Despite the fact that the dipstick test did not display cross-reactivity with Chagas disease, dogs seroreactive for E. canis (1/13; 7.7%), T. gondii (1/10; 10%), and N. caninum (1/8; 12.5%) induced false positive results on this test. Our results differed from those of a previous study that reported 3/12 (25%) samples cross-reacting with Chagas disease, and our results differed from those of a previous study, which found 3/12 (25%) cross-reacted with Chagas disease and no false positives with T. gondii, although 1/3 (33.3%) dogs with ehrlichiosis presented false positive results on the dipstick 14 . Although the dipstick test has been developed for the diagnosis of visceral leishmaniasis in humans, previous studies have demonstrated that the sensitivity and specificity of this test ranged from 83% to 91.5% and from 94.7% to 100%, respectively, for disease diagnosis in dogs 8,14 . False positive results were also observed in a rapid commercial ELISA test for dog leishmaniasis, with cross-reactivity found in 3/6 samples (50%) of T. gondii, 1/2 (50%) samples of T. gondii and N. caninum, 3/4 (75%) samples of B. canis and E. canis and 4/7 samples (57.1%) of T. cruzi 15 . Thus, rapid inclinic diagnostic tests should be used in association with other diagnostic tests and should be used carefully when screening for canine visceral leishmaniasis in areas that are endemic for ehrlichiosis, babesiosis, toxoplasmosis and neosporosis.

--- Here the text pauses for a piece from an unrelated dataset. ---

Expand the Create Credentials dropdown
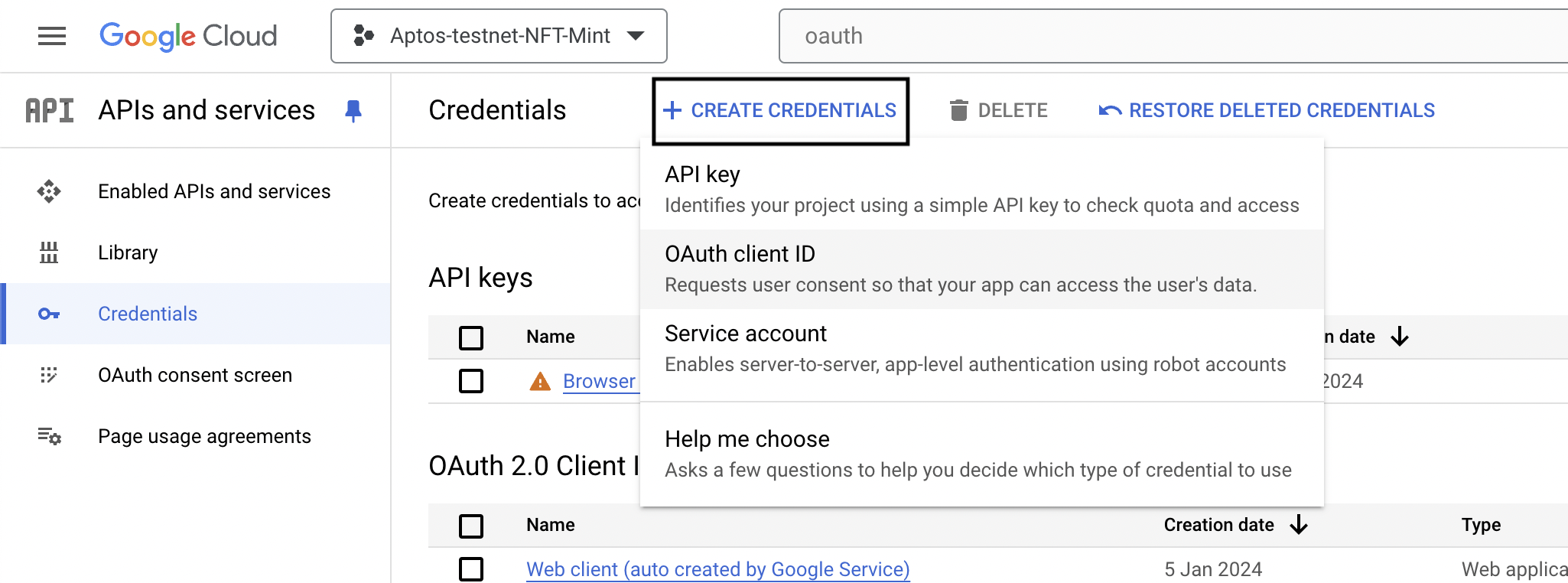This screenshot has width=1568, height=583. coord(780,111)
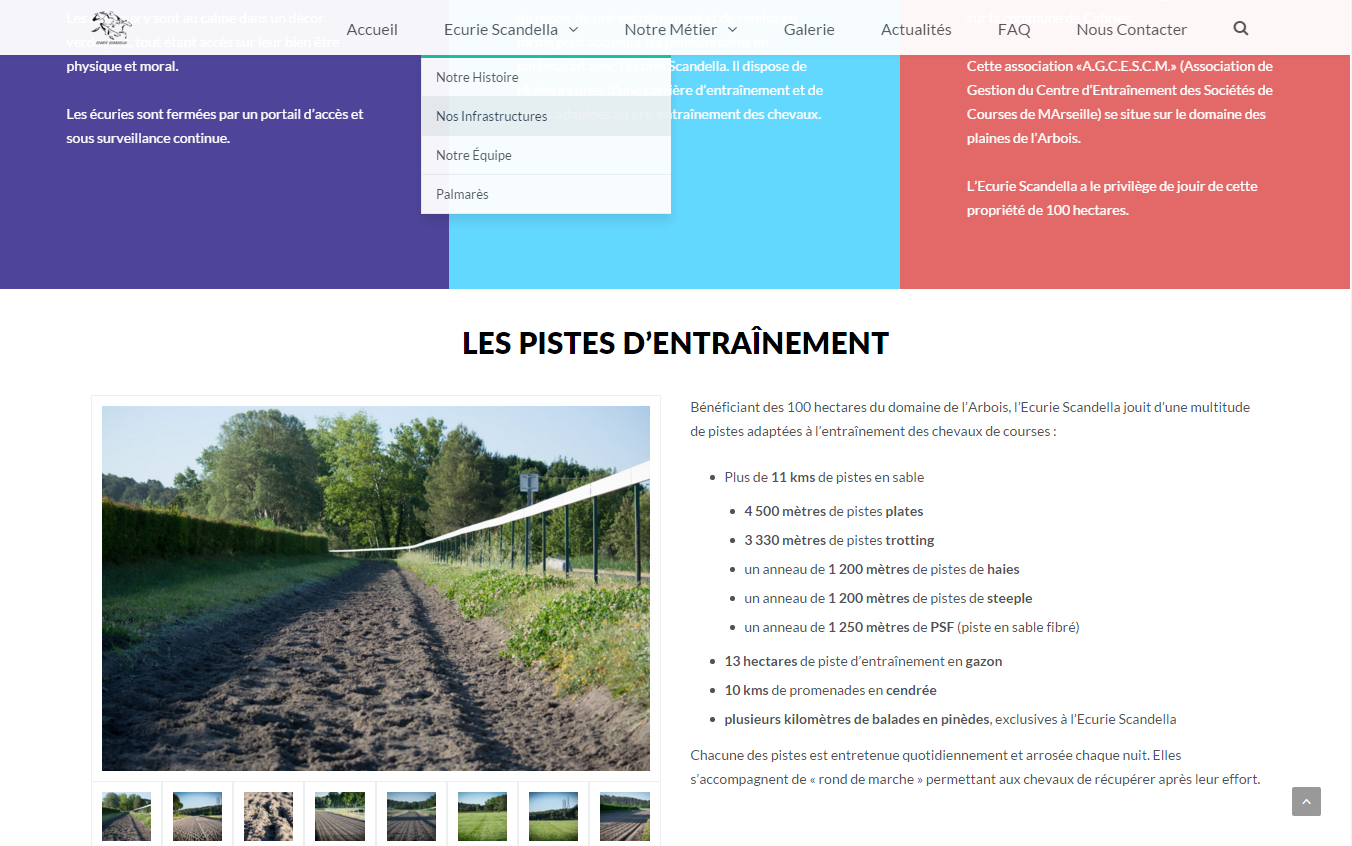Click the Ecurie Scandella horse logo
The width and height of the screenshot is (1352, 846).
click(x=111, y=28)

In the present study, with the sole use of the ELISA, IFAT or commercial immunochromatographic tests, approximately 19%, 14% and 11% of the dogs tested would have been considered positive for leishmaniasis, respectively. A recent guideline consensus has concluded that dogs should be considered infected by serology only when antibody titers are 2- to 4-fold higher than the positive threshold value. Otherwise, cytology and polymerase chain reaction (PCR) using bone marrow and/or lymph node samples should be conducted to accurately confirm the diagnosis 11 .
Despite the territorial expansion of VL in Brazil, where the disease has reached even the southern states of the country, when the present study was conducted, the number of municipalities in which vectors and reported cases were present was lower than the current number of such municipalities, and many areas were still considered to be disease-free. Thus, the possibility of dogs having been infected prior to the time of this study by Leishmania chagasi (L. infantum) is remote.

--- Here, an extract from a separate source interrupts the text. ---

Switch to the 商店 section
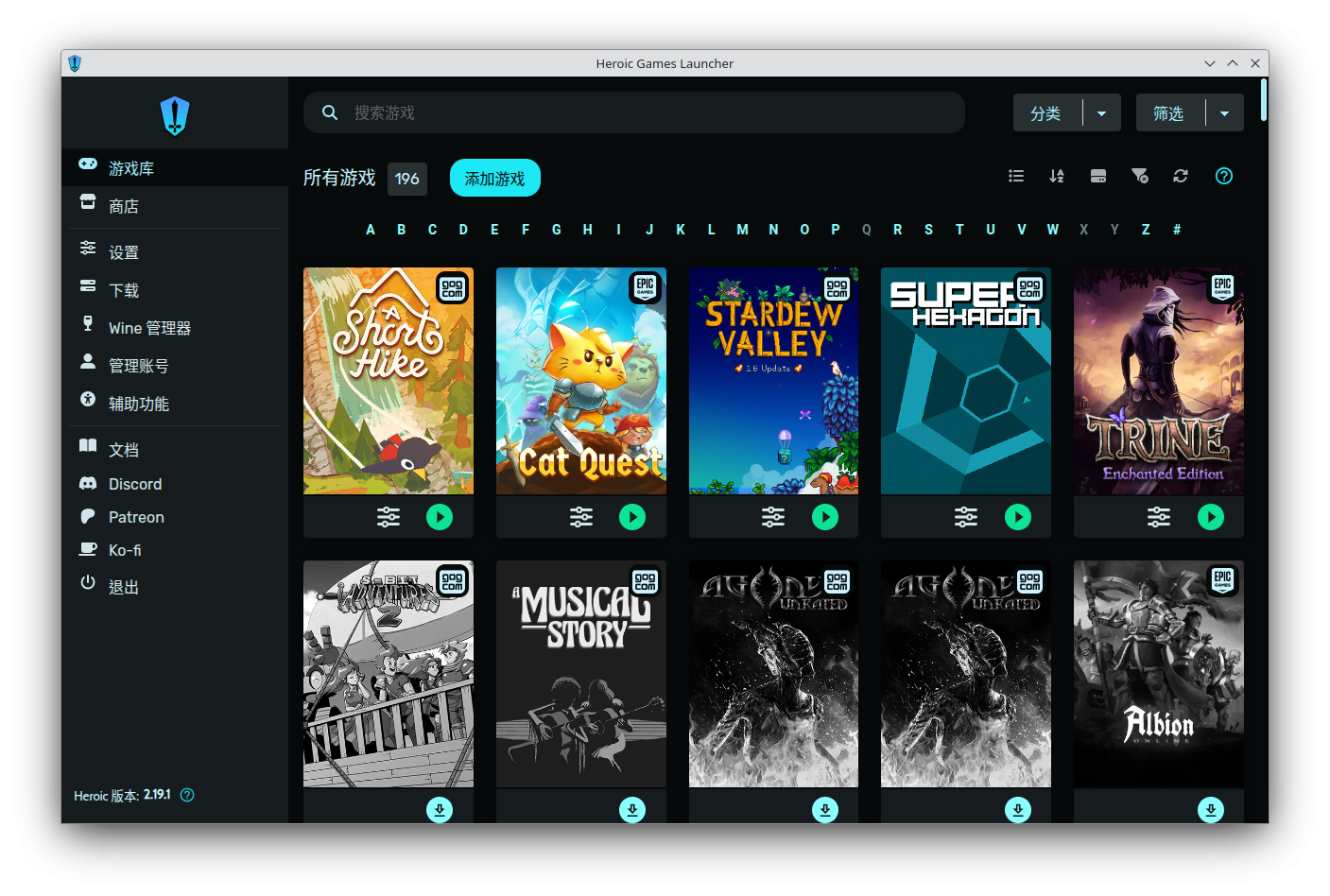This screenshot has height=896, width=1330. pyautogui.click(x=122, y=206)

In summary, our results indicate that confounding infectious agents such as Trypanosoma cruzi, Ehrlichia canis, Babesia canis, Toxoplasma gondii and Neospora caninum may cross-react with leishmaniasis serological tests and lead clinicians to falsely diagnose visceral leishmaniasis. Thus, the use of serological methods with low antibody titers for the diagnosis of Leishmania-infected dogs as a criterion for euthanasia should be reassessed.